* [PASSAGE PROVIDED]
##########
The second part of the PERF benefit is the Annuity Savings Account (ASA). It supplements your pension benefit at retirement. It is an important way to boost your retirement savings. If you leave covered employment before you qualify for a retirement benefit, you may withdraw your ASA.
The ASA has two types of contributions – mandatory and voluntary. The mandatory part can be paid by the employer, the employee, or shared by both. The voluntary part is optional and available to you if you work for an employer who participates in the voluntary contributions program.
State law requires that 3 percent of your gross wages (regular and overtime pay) must be contributed to fund your ASA.
If you work for the State, a quasi-governmental agency, or a university, the 3 percent is paid by your employer before taxes are calculated on your wages.
For all other employers, the 3 percent may be deducted from your paycheck, or paid by your employer. The employer makes this choice, and may change it at any time.
Whether paid by you or your employer, the mandatory contribution benefits each member of the fund. It is sent to PERF and deposited in your ASA.
Not vested and vested for the purpose of determining non-taxable recovery is defined in the Important Terms section of this document.
If you are not vested when you withdraw your ASA, the non-taxable benefit is paid to you in a lump sum or in some cases, you can roll over the non-taxable amount. If you are vested at withdrawal, IRS regulations require that part of your non-taxable benefit must be recovered over the life of the pension. Part of each monthly pension payment will be non-taxable until your entire post-tax contribution amount is recovered. Additional information can be found in the Taxation on the ASA section in this document.
##########
* [LISTED ENTRIES]
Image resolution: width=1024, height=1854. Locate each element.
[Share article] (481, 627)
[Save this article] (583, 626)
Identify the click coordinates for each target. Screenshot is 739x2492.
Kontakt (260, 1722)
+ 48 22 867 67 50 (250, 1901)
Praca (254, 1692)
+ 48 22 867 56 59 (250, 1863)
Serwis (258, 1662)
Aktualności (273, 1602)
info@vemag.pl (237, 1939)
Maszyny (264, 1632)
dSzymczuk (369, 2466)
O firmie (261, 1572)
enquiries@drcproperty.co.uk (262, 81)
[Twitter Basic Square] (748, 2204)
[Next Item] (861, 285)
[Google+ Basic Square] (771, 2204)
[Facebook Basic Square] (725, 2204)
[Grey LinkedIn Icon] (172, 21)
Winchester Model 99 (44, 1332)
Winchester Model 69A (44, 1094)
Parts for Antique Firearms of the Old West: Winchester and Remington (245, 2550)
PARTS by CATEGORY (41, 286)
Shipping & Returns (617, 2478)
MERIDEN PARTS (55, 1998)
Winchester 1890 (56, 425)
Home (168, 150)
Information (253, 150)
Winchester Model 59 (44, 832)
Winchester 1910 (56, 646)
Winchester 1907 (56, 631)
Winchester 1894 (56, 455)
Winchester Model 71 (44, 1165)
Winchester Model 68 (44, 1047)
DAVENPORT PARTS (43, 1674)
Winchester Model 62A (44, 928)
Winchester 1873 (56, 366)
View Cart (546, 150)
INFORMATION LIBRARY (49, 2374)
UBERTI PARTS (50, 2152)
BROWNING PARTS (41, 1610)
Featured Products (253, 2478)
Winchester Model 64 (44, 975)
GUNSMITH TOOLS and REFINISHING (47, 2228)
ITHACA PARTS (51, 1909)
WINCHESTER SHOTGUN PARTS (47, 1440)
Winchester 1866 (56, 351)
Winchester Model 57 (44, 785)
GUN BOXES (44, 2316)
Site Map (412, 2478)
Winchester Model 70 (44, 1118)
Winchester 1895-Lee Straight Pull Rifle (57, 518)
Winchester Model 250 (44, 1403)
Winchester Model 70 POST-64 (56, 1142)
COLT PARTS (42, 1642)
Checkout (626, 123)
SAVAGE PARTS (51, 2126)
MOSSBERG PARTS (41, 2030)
##########
* [WHAT THIS EXERCISE ASKS]
• a. In the passage on the Annuity Savings Account, which kinds of employers pay the 3 percent before taxes are calculated on wages? List each one.
• b. Resume the passage on the Annuity Savings Account, starting right after its final sentence.

* [REPLIES]
• a.
- the State
- a quasi-governmental agency
- a university

• b.
|You are vested in the ASA immediately and contributions are credited to your individual account. You can only withdraw money from your ASA when you end PERF-covered employment or at retirement. If you are re-employed in a PERF- or TRF-covered position within 30 days from when you ended service, you will not qualify for a distribution. You do not qualify for a distribution from PERF if you are an active member in TRF or vice-versa. If you are no longer in a PERF- or TRF-covered position but still work with the same employer, you cannot take a withdrawal until you end service with your employer. Part-time employment does not count as ending service. YOU CANNOT TAKE A LOAN AGAINST YOUR ASA. You must end service in order to withdraw your funds.|
Voluntary contributions to the ASA are made through a payroll deduction with your employer. You may make additional contributions to your ASA if your employer allows a payroll deduction. The employer can make this decision at any time, and may also stop at any time. The maximum for all types of voluntary contributions is 10 percent of your gross wages in addition to the 3 percent mandatory contribution.
Post-Tax Voluntary Contributions
When you make after-tax voluntary contributions, federal, state and Social Security taxes are withheld. Your take home pay will be reduced by the total amount contributed. Since these funds have already been taxed, they are non-taxable. Please note that any income or interest earned on these funds is still taxable.
If you are not vested at the time of distribution, the non-taxable benefit is paid to you in a lump sum or in some cases, you can roll over the non-taxable amount. If you are vested at the time of distribution, IRS regulations require that part of your non-taxable benefit must be recovered over the life of the pension.
Part of each monthly pension payment will be non-taxable until your entire post-tax contribution amount has been recovered.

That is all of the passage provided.